Monotone Convergence Theorem

This is week four of re-writing a proof from the book Measure, Integration & Real Analysis by Sheldon Axler. The proof covered here demonstrates the Monotone Convergence Theorem.

Lemma 1: \(\int f d\mu = \sup \{ \sum_{j=1}^{m} \mu (A_j ):A_1,\dots ,A_m \text{ are disjoint sets in } \mathcal{S}, c_1,\dots ,c_m \in [0,\infty ], f(x)\geq \sum_{j=1}^{m}c_j \chi_{A_j} \; \forall \; x\in X \}\)

Lemma 2: Suppose \((X,\mathcal{S},\mu )\) is a measure space and \(E_1\subseteq E_2\subseteq \dots\) is an increasing sequence in \(\mathcal{S}\), then \(\mu (\cup_{k=1}^{\infty} E_k ) = \lim_{k\to \infty}\mu (E_k)\).

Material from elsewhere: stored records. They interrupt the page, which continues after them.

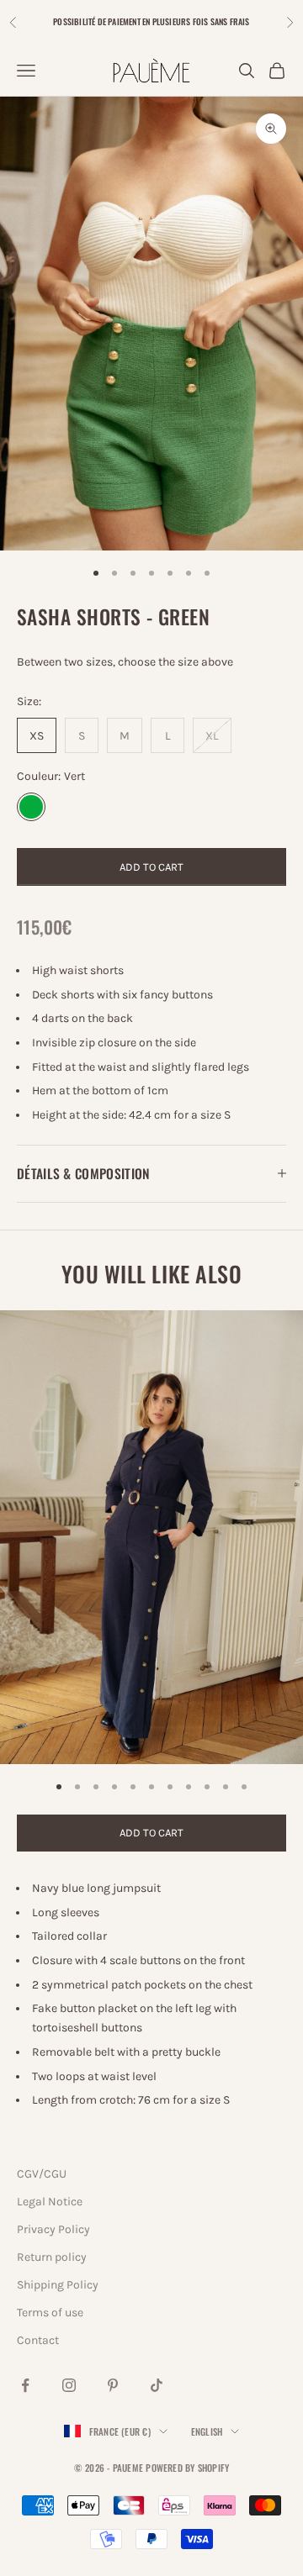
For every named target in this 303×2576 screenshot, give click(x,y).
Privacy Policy (53, 2229)
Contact (38, 2340)
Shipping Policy (57, 2285)
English (207, 2431)
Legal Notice (49, 2201)
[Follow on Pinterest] (112, 2385)
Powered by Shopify (187, 2467)
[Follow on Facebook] (25, 2385)
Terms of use (50, 2312)
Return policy (52, 2257)
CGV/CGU (41, 2174)
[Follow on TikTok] (156, 2385)
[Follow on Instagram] (69, 2385)
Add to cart (151, 867)
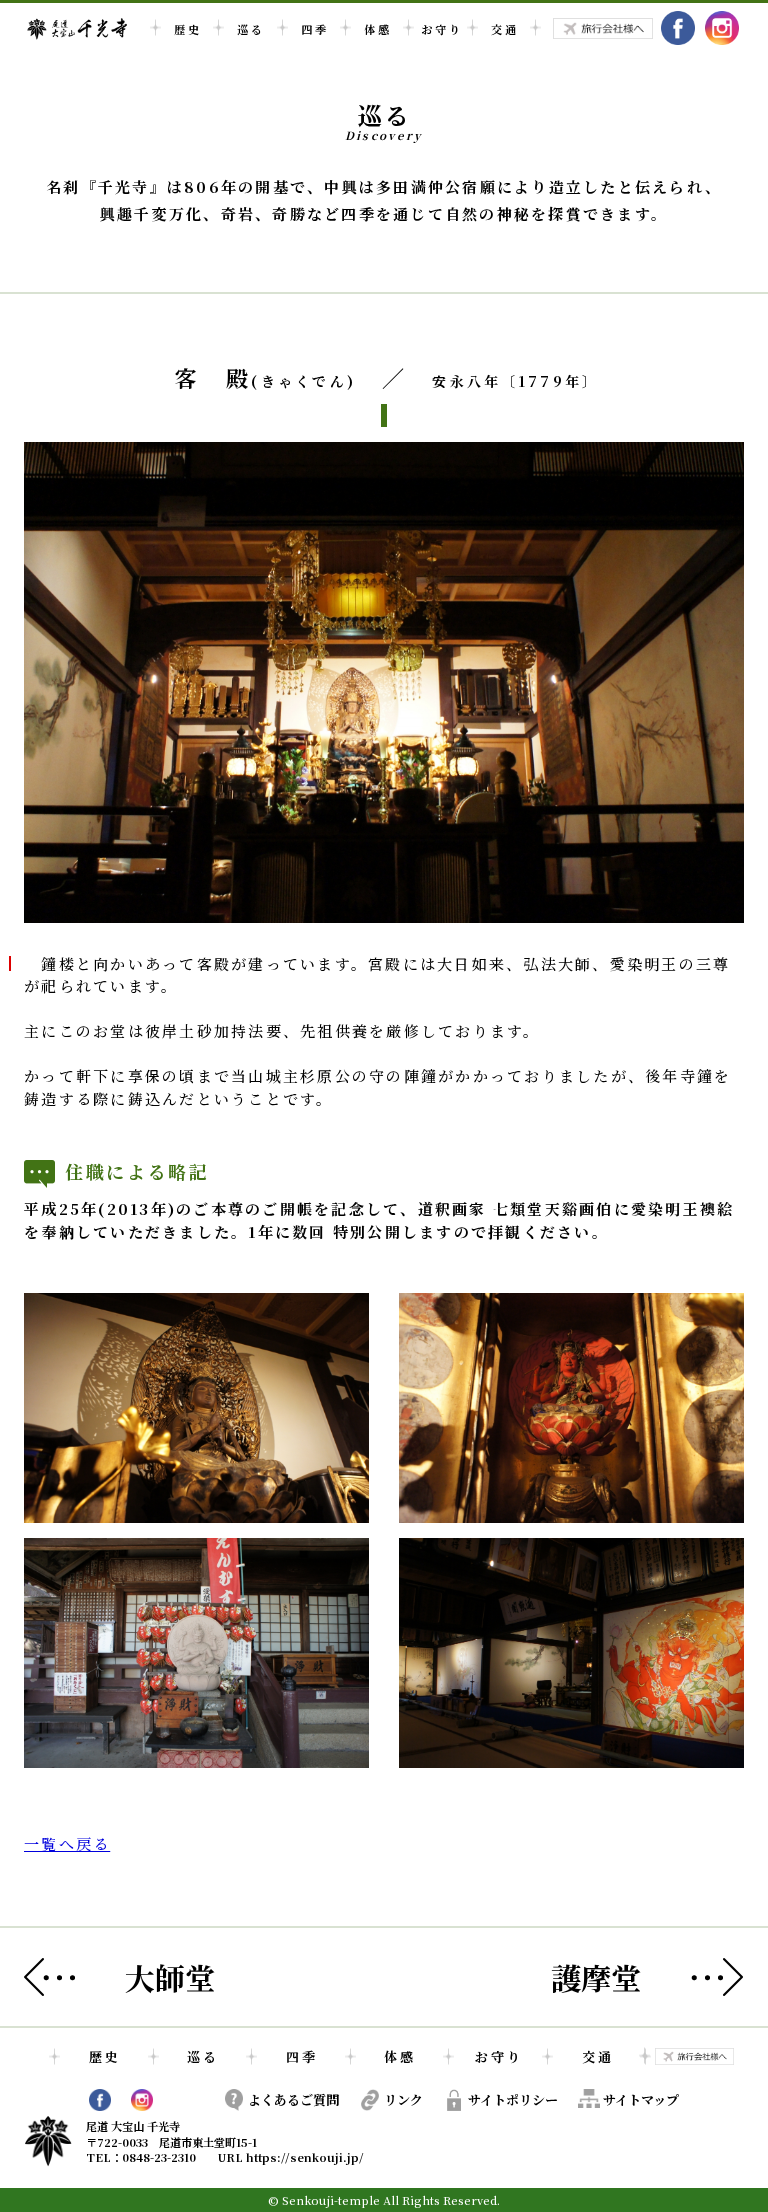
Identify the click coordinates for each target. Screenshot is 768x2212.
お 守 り (440, 29)
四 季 (313, 29)
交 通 (503, 29)
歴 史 (186, 29)
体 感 (376, 29)
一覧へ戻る (67, 1843)
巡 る (249, 29)
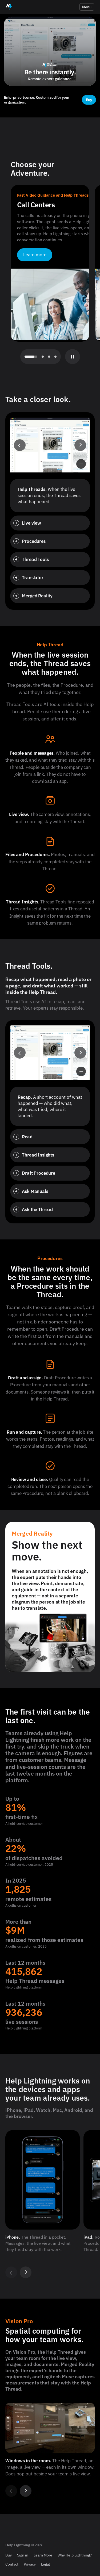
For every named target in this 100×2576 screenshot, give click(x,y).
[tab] (26, 357)
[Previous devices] (11, 2272)
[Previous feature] (20, 445)
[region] (50, 2203)
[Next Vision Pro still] (25, 2491)
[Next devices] (25, 2272)
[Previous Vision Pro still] (11, 2491)
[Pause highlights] (72, 356)
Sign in (22, 2555)
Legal (45, 2564)
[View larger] (81, 464)
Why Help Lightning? (75, 2555)
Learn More (43, 2555)
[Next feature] (80, 445)
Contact (11, 2564)
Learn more (34, 255)
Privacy (30, 2564)
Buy (8, 2555)
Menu (86, 6)
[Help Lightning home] (9, 7)
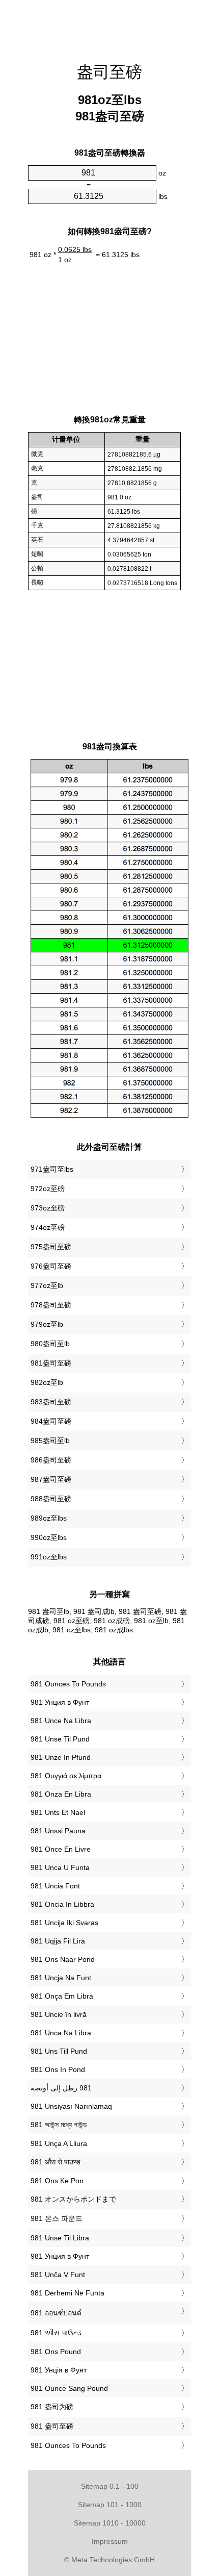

Monotone Convergence Theorem: Suppose \((X,\mathcal{S},\mu )\) is a measure space and \(0\leq f_1 \leq f_2 \leq \dots\) is an increasing sequence of \(\mathcal{S}\)-measurable functions. Define \(f:X\to [0,1]\) by \(f(x)=\lim_{k\to \infty} f_k (x)\). Then \(\lim_{k\to \infty}\int f_k d\mu = \int fd\mu\).

Proof: \((\lim_{k\to \infty}\int f_k d\mu \leq \int f d\mu ):\) note that since each \(f_i\) is \(\mathcal{S}\)-measurable its holds that \(f\) is \(\mathcal{S}\)-measurable. Furtheremore, since \(f_k(x)\leq f(x)\) for every \(x\in X\), we have that \(\int f_k(x)d\mu \leq \int fd\mu\) for each \(k\in \mathbb{Z}_{+}\). Hence, we have that \(\lim_{k\to \infty}\int f_k d\mu \leq \int f d\mu\).

\((\lim_{k\to \infty}\int f_k d\mu \geq \int f d\mu ):\) suppose \(A_1,\dots ,A_m\) are disjoint sets in \(\mathcal{S}\) and \(c_1,\dots ,c_m \in [0,\infty ]\) such that \(f(x)\geq \sum_{j=1}^{m}c_j\chi_{A_j}(x)\) for every \(x\in X\). Essentiaally, the choosen set \(A_1,\dots ,A_m\) are used to define a simple function which lower bounds \(f\). Let \(t\in (0,1)\). For \(k\in \mathbb{Z}_{+}\), let \(E_k =\{ x\in X\mid f_k(x)\geq t\sum_{j=1}^{m} c_j \chi_{A_j}(x) \}\) (Eq. 1). By construction, \(E_1\subseteq E_2\subseteq \dots\) is an increasing sequence of sets in \(\mathcal{S}\) whose union equals \(X\). Note, Lemma 2 applies and we have \(\lim_{k\to \infty}\mu (A_j\cap E_k)=\mu (A_j)\) for each \(j\in \{1,\dots ,m \}\). Thus, by Lemma 3 we have that \(\int f_k d\mu \leq t\sum_{j=1}^{m}c_j \mu (A_j\cap E_k)\). By taking the lmit as \(k\to \infty\) and \(t\to 1\), we get \(\lim_{k\to \infty}\int f_kd\mu \geq \sum_{j=1}^{m}c_j \mu (A_j)\). As \(A_1,\dots ,A_m\) was arbitrarly declared, let \(A_1,\dots ,A_m\) be the sup \(\mathcal{S}\)-partion of \(X\) and all \(c_1,\dots c_m\in [0,\infty]\) satisfying Eq 1. Finally, by Lemma 1, we get \(\lim_{k\to \infty}\int f_k d\mu \geq \int f d\mu\) completing the proof. \(\square\)